*WHAT IS BEING ASKED*. Repeat the part of the material that opens with the line containing "Screen dimensions: 1110x2403" and closes with the line containing "This screenshot has height=611, width=961.", both of those lines included.

[BEGIN INPUT MATERIAL]

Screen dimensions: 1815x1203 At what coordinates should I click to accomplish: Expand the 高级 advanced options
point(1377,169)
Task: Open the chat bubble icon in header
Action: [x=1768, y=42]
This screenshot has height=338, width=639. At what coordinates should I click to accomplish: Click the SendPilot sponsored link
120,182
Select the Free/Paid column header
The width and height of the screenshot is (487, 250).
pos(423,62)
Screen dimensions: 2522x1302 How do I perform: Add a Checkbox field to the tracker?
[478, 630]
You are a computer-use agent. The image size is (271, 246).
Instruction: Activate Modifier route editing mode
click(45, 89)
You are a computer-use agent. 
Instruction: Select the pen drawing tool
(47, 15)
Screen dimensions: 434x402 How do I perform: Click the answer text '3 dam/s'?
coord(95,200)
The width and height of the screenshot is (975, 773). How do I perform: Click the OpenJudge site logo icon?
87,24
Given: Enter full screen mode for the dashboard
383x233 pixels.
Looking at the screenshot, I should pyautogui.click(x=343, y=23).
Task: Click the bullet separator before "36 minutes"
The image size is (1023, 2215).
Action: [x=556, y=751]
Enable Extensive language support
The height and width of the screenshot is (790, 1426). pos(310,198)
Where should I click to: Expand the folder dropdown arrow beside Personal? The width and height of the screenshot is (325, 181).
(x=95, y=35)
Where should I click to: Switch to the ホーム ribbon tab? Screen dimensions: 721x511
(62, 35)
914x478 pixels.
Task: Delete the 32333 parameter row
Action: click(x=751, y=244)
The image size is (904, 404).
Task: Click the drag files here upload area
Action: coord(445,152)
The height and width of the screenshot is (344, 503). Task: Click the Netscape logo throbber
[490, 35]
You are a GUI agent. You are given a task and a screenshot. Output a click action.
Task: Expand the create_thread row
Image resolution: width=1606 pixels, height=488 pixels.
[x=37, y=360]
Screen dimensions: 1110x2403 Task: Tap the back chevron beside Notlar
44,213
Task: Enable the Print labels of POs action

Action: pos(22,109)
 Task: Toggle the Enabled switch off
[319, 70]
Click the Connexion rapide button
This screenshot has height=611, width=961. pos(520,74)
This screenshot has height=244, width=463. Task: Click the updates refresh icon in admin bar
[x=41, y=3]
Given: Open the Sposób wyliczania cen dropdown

[END INPUT MATERIAL]

*TASK SOLUTION*.
Screen dimensions: 1110x2403 Task: Tap the back chevron beside Notlar
44,213
Task: Enable the Print labels of POs action

Action: pos(22,109)
 Task: Toggle the Enabled switch off
[319, 70]
Click the Connexion rapide button
This screenshot has height=611, width=961. pos(520,74)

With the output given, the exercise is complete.